| DOCUMENT SEGMENT |

============================================================

# housing different species of scorpions together



## atiashaun (Mar 2, 2010)

Is it safe to house an emperor scorpion and a redclaw scorpion together?


----------



## SixShot666 (Mar 2, 2010)

Never tried it.....But in my opinion NO!!! The Red-Claw are a lot more aggressive than the emperor. But hey don't just take my words for it, maybe someone else here on the board had done it before.


----------



## BeakerTheMighty (Mar 2, 2010)

Just my two cents: even in well designed communal setups keeping only red-claws, sometimes someone gets eaten or killed by a cagemate. This is true with Emperors, though I would say less common. At the same time, frequently when kept properly and provided plenty of food and space both species seem to do fine setup communally with others of the same species. I have seen shipments of emperors come in with one or two red-claws in the mix that are unharmed, so it would seem that those ones did alright together for at least a brief period. If you choose to do it, I would approach it as an experiment and go into it knowing that you might end up with only one very fat scorpion in the cage. However, should you choose to do so, please share your results, data from keepers can be quite valuable to others when planning projects and this would be something very interesting to find out about.


----------



## MiGZ (Mar 2, 2010)

try c.sculps/exili and c.vittatus, many hobbyist claim they can be housed together, but also dont take my word  it is still up to the scorpion if its cage mate looks like a meal or not


----------



## Nomadinexile (Mar 2, 2010)

BeakerTheMighty said:


> If you choose to do it, I would approach it as an experiment and go into it knowing that you might end up with only one very fat scorpion in the cage..

============================================================

| MATERIAL |
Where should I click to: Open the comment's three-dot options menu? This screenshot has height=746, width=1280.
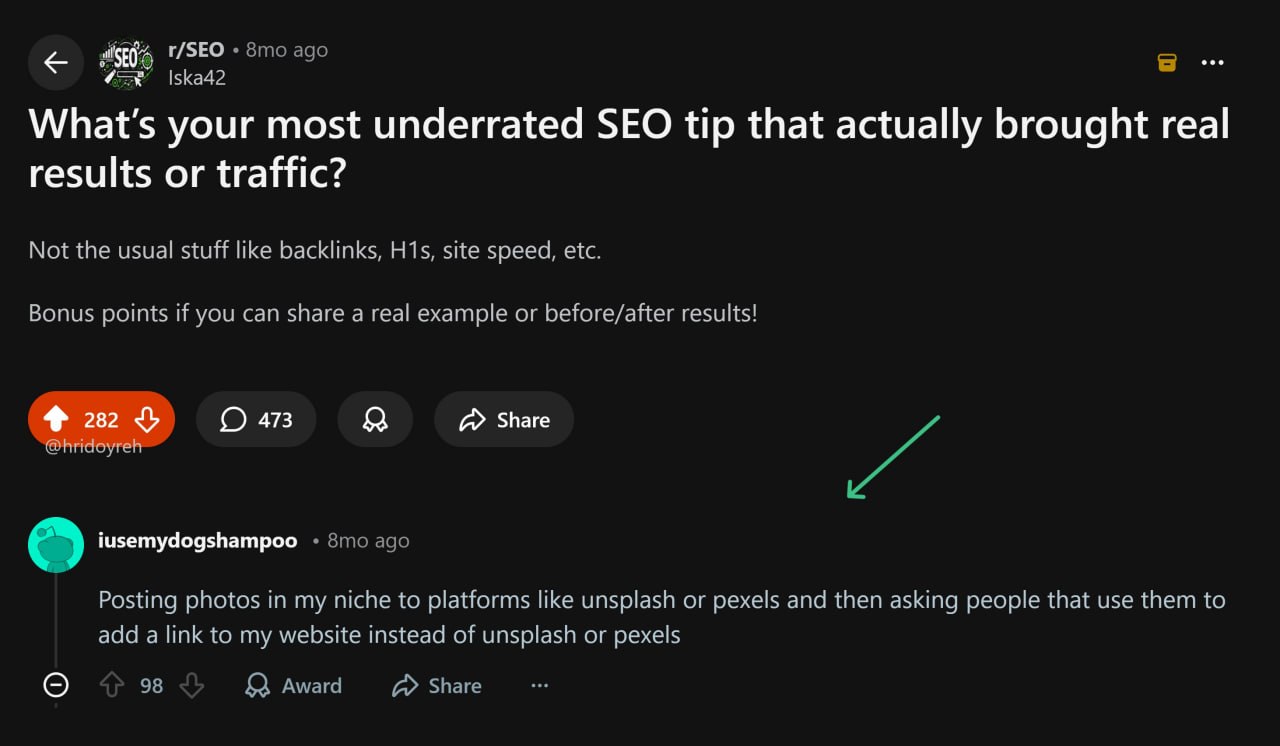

============================================================

| DIRECTIVES |
**a.** Answer these questions from the scorpion thread:
(i) Which two scorpions does atiashaun ask about housing together?
(ii) According to SixShot666, which of those two is a lot more aggressive?
(iii) Which scorpions does MiGZ suggest trying together?
**b.** Extract the passage of the scorpion thread starting at "## SixShot666 (Mar" and ending at "BeakerTheMighty (Mar 2, 2010)".
The material that comes after the scorpion thread is separate from it.

| FINAL RESULTS |
**a.**
(i) An emperor scorpion and a redclaw scorpion.
(ii) The Red-Claw.
(iii) c.sculps/exili and c.vittatus.

**b.**
## SixShot666 (Mar 2, 2010)

Never tried it.....But in my opinion NO!!! The Red-Claw are a lot more aggressive than the emperor. But hey don't just take my words for it, maybe someone else here on the board had done it before.


----------



## BeakerTheMighty (Mar 2, 2010)